The Current State of the Art in Natural Language Processing (NLP)

Original article was published on Deep Learning on Medium

The Current State of the Art in Natural Language Processing (NLP)

Natural Language Processing (NLP) is the field of study that focuses on interpretation, analysis and manipulation of natural language data by computing tools. Computers analyze, understand and derive meaning by processing human languages using NLP. By analysing text, computers infer how humans speak, and this computerized understanding of human languages can be exploited for numerous use-cases. Applications of NLP include sentiment analysis- where an NLP model can predict the kind of sentiment that a piece of text it operates upon expresses, virtual chat-bots- which are robots that interact with humans via text, having the ability to understand and provide logical responses to text messages sent by humans, speech recognition – technology commonly used in speech-to-text converters, now commonplace in mobile phones and video streaming websites, and several others.

A major challenge in NLP lies in effective propagation of derived knowledge or meaning in one part of the textual data to another. For example, in a sentence like “The animal did not cross the street because it was tired”- for the model to understand what the word ‘it’ refers to (the animal, not the street), the meaning processed for the word ‘animal’ must be remembered by the model and accurately looked back upon at the required moment while dealing with the word ‘it’. NLP tools have evolved from vanilla recurrent neural neural networks (RNN’s) to Long Short-Term Memory Networks (LSTM’s), leading upto the “Transformer” model architectures and several variants of the same, and some revolutionary new models.

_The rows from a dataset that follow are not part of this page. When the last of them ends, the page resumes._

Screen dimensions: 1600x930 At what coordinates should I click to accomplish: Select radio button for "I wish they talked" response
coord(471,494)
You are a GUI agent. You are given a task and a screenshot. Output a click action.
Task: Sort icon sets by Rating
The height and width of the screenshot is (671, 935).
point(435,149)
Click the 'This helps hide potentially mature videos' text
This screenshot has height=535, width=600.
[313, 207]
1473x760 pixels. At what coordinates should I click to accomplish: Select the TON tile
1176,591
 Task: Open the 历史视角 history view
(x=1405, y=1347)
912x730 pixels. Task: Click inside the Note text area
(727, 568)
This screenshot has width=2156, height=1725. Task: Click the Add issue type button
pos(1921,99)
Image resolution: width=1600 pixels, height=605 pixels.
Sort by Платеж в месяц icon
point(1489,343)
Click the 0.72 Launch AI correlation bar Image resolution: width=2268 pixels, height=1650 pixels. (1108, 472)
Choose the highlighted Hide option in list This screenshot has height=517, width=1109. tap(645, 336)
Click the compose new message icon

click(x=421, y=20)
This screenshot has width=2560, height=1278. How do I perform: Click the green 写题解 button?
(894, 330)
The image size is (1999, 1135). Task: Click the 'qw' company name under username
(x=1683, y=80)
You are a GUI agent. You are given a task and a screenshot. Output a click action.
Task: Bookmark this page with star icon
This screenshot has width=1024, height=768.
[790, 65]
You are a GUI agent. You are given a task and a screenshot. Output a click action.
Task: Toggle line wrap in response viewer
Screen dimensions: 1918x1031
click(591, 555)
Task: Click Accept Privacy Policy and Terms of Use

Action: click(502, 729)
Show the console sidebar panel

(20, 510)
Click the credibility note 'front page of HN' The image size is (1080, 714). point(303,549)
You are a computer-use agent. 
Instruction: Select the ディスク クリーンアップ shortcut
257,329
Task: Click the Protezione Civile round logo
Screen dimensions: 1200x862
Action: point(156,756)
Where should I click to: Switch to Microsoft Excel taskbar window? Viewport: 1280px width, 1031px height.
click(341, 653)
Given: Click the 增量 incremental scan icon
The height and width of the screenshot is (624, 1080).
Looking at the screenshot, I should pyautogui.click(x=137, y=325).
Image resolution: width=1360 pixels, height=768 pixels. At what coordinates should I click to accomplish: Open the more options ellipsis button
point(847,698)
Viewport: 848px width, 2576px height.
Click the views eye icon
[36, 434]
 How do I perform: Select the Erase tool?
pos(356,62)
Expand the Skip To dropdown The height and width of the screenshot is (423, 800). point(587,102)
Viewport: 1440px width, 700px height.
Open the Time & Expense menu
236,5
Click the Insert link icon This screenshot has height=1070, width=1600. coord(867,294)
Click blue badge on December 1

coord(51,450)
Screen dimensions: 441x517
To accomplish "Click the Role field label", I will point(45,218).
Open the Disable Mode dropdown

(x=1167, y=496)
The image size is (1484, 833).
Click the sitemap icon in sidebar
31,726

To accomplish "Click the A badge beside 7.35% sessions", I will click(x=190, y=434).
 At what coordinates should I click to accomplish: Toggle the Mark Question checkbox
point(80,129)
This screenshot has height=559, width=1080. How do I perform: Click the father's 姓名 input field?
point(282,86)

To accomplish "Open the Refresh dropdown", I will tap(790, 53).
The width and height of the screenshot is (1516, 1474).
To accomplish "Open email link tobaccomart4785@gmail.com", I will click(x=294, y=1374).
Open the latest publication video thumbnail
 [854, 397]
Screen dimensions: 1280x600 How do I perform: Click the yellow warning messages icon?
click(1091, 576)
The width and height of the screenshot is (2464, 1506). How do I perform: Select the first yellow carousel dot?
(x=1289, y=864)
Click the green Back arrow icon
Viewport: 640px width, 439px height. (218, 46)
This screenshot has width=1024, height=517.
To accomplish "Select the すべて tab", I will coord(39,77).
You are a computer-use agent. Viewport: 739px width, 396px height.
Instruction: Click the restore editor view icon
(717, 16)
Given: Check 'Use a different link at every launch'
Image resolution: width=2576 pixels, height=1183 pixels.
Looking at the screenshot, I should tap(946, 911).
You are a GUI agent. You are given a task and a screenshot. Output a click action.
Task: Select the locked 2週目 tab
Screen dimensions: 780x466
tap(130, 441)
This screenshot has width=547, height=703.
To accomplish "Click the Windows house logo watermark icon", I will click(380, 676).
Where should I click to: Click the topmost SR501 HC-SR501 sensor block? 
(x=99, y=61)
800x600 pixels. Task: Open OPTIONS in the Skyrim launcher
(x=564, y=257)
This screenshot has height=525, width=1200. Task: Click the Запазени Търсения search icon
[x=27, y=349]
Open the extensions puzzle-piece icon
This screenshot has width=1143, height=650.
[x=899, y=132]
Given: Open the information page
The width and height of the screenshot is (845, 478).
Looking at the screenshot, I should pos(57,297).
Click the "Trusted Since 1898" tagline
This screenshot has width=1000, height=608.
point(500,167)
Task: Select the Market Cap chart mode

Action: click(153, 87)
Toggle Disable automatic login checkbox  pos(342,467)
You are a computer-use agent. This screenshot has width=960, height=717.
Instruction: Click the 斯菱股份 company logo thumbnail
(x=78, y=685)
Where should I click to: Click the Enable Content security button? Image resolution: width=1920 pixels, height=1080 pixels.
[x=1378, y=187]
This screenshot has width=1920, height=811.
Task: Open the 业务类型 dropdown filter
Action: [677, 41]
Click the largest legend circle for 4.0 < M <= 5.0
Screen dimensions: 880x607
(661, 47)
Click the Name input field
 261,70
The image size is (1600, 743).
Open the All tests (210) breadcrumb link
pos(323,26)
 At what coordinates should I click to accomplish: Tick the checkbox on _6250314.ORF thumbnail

State-of-the-art techniques in NLP:

RNN’s: Recurrent Neural Networks are variants of regular feedforward fully-connected neural networks having memory in their models. RNNs are recurrent in nature as they perform the same function for every input data point, and the output for a given input depends on processed data from the previous cell. After producing the output, it is copied and sent back into the recurrent network. For making a decision, it considers the current input and the output that it has learned from the previous input.

LSTM’s: Long Short-Term Memory (LSTM) networks are a modified version of recurrent neural networks, which makes it easier to remember past data in memory. LSTM is well-suited to classify, process and predict time series given time lags of unknown duration. It has three gates through which information is processed- the input gate, the forget gate and the output gate, with two quantities being processed at each cell- the hidden cell data and the output for the cell.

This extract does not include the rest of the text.